◆ Selected passage:
****************

To all Americans, the Boston Tea Party conjures images and stories we’re all familiar with. A bunch of colonists angry about taxes and dressed as Mohawks dumping $1.7 million of tea into Boston Harbor in a dark December night. It upped the ante in America’s War for Independence. It led to thousands of artists’ renditions. But the Boston Tea Party also helped a mood shift in American tavern culture and a change in American drinking habits. And it was planned in a tavern.       

In our uber-connected times, I can get up in the morning and call a complete stranger a Nazi before I even get off the toilet. And this is awesome. However, this sort of chummy comraderie wasn’t possible 250 years ago from afar unless you wanted to send a letter and that sort of defeated the purpose of zinging someone. So, people had to meet. Where? The pub. The tavern was the place to be in Colonial America when people lived in a relatively unconnected way or further apart. There weren’t massive offices like there are now. The tavern was the place to meet, drink, eat, engage, read, and socialize in colonial America.

Not only was the tavern where people met and engaged, but it was where the sought and found entertainment. And boy did people in 1770 need entertainment. The lack of Gameboys and basketballs meant that children had to horrifically rely on themselves for entertainment. This led to games such as jumping. Adults at the time were ingenious and found ways to trick kids into doing work by calling it games. This metastasized in quilting bees and wood-carrying contests. When the kids found their way home, the adults had to get away from them and for this they went to the tavern.

****************

Records from a pointing dataset:

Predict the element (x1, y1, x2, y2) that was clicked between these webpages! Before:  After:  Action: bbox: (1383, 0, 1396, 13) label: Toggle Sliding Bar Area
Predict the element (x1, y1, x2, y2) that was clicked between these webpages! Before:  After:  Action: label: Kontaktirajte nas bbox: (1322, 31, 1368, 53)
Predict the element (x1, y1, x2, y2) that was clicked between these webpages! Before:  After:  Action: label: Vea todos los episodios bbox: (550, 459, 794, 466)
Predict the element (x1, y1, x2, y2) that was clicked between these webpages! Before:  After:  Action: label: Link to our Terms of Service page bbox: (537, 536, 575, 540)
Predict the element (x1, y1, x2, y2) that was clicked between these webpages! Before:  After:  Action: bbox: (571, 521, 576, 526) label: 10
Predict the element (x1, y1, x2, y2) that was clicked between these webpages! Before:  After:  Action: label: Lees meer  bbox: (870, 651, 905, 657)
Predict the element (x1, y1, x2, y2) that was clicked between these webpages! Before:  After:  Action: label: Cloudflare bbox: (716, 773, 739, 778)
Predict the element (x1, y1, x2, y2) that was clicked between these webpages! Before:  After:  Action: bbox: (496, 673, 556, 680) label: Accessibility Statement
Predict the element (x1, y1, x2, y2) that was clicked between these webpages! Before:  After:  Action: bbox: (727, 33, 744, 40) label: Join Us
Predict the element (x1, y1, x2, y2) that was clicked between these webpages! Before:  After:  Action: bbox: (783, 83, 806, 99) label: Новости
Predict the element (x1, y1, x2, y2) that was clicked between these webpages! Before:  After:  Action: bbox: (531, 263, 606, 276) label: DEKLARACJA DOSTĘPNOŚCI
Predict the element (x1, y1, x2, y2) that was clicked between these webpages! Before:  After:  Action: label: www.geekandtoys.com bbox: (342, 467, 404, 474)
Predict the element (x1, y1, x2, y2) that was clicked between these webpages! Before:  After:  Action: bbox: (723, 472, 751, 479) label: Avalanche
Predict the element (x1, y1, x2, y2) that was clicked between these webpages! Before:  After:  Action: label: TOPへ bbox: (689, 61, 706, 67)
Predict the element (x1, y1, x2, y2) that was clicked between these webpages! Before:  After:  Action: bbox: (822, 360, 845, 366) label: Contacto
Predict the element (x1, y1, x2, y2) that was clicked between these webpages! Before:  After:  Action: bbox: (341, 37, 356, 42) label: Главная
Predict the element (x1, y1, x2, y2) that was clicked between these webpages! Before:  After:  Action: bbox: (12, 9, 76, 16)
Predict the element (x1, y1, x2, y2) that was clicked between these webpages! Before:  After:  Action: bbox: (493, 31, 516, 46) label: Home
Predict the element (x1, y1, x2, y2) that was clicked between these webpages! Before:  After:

****************

From the Boston Tea Party passage above, list every activity the text says the tavern was the place for in colonial America.

- meet
- drink
- eat
- engage
- read
- socialize